Dataset entries:
-*-*-
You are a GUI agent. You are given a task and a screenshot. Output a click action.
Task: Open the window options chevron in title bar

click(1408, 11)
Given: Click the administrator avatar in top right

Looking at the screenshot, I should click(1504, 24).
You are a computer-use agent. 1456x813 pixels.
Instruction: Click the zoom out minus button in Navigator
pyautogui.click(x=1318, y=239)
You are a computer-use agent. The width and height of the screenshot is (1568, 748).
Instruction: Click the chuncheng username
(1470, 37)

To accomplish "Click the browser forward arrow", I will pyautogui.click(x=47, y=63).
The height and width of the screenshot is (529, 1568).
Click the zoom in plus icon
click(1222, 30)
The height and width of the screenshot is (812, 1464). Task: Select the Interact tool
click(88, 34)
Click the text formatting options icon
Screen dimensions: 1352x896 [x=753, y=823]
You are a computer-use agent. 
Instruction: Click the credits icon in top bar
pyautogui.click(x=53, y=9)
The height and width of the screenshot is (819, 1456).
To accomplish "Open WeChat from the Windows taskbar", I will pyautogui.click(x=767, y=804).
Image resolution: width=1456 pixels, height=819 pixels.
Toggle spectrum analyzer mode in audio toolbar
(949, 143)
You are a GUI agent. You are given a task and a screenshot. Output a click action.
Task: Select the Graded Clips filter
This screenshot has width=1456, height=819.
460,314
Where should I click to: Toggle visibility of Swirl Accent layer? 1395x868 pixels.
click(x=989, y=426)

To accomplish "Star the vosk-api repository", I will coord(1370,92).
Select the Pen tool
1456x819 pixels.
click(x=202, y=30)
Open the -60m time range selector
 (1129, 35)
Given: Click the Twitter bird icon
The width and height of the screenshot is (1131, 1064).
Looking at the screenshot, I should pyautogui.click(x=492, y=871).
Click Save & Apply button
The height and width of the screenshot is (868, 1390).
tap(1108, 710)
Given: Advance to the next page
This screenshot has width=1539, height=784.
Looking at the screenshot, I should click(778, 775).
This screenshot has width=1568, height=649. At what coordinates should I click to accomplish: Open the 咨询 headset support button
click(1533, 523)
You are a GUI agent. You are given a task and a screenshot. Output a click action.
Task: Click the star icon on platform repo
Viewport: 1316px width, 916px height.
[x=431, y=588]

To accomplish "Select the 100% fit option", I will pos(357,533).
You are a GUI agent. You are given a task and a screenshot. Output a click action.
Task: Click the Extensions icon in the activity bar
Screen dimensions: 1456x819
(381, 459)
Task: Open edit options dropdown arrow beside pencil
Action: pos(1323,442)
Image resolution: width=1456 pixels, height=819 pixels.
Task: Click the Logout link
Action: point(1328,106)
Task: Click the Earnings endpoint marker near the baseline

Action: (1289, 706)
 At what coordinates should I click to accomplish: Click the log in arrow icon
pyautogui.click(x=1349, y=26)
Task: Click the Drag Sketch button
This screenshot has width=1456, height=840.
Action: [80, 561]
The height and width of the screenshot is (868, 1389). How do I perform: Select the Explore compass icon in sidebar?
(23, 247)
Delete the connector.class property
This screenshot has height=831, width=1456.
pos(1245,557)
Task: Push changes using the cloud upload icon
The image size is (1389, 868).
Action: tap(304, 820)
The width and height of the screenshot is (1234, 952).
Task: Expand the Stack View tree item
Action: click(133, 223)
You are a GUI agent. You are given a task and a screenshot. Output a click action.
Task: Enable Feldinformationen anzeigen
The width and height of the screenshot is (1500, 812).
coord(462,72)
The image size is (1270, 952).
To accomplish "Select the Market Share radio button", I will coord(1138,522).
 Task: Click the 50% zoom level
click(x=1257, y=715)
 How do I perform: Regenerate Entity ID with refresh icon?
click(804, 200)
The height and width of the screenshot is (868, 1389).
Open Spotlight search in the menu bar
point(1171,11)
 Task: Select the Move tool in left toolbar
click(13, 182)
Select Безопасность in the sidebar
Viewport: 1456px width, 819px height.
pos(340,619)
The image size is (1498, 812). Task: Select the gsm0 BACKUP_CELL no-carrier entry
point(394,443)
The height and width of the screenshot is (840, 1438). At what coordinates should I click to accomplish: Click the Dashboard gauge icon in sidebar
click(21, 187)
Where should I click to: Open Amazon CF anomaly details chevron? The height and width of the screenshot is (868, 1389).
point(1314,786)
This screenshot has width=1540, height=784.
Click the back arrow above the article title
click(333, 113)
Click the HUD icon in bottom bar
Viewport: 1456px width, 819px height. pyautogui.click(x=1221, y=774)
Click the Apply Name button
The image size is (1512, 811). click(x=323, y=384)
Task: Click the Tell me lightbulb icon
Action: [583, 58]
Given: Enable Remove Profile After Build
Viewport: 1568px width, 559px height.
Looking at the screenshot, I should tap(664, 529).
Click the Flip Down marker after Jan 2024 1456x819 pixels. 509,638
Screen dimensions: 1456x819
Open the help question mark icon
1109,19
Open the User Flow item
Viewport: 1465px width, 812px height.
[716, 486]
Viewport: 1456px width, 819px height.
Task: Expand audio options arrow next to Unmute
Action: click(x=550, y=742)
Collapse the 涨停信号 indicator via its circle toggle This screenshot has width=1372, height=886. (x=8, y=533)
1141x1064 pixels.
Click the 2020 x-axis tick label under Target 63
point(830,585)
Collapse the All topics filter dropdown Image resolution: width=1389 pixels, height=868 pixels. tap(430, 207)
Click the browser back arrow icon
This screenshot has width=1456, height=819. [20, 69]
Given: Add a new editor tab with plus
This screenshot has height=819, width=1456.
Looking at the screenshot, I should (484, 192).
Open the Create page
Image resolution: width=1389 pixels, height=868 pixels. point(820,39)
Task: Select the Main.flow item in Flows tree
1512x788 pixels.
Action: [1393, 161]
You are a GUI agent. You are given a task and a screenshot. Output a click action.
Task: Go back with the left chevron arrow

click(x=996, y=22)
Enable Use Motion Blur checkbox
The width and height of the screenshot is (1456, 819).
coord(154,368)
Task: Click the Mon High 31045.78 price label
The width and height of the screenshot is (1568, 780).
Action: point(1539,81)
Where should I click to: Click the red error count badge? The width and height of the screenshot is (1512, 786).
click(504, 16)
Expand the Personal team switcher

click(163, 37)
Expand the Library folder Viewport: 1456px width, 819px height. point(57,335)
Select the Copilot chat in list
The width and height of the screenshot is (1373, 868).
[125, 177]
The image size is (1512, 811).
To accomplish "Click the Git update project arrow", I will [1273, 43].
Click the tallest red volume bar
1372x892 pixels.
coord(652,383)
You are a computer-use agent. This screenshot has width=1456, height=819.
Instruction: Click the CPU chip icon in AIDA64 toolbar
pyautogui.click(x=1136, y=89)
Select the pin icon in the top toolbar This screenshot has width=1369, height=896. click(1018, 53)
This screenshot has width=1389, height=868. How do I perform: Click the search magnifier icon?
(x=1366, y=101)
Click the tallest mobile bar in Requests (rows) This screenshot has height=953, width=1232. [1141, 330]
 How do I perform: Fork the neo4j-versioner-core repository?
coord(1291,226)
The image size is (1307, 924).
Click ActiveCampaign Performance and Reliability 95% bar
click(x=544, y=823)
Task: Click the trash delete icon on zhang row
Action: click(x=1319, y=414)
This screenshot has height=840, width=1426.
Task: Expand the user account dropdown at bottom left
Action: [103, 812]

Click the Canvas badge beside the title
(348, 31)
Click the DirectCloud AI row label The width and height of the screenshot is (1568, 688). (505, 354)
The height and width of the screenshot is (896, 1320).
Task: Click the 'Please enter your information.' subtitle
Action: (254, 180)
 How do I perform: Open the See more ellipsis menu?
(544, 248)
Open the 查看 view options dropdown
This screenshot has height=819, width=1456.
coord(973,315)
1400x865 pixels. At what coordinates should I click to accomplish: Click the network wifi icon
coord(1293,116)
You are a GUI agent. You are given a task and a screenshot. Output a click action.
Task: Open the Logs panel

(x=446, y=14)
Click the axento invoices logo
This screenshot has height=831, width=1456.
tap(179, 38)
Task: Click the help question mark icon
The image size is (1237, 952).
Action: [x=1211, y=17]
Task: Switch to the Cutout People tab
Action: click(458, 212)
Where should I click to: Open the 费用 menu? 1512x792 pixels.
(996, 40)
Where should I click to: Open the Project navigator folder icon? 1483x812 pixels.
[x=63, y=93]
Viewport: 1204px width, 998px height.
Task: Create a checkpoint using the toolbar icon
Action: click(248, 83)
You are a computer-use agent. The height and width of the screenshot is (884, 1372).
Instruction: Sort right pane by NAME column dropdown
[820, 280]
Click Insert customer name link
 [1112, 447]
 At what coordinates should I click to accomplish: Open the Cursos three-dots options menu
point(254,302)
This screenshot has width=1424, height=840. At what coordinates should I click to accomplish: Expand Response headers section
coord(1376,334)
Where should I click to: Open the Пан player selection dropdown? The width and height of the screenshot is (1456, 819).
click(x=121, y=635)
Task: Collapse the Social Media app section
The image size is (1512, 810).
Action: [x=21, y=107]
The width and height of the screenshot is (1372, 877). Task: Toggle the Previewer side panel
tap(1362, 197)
-*-*-
## ASSIGNMENT
Only the lines containing the string "computer" are needed; pull them out of the records.

## ANSWER BELOW
You are a computer-use agent. 1456x813 pixels.
You are a computer-use agent. The width and height of the screenshot is (1568, 748).
You are a computer-use agent. 
You are a computer-use agent. This screenshot has width=1456, height=819.
You are a computer-use agent. The height and width of the screenshot is (884, 1372).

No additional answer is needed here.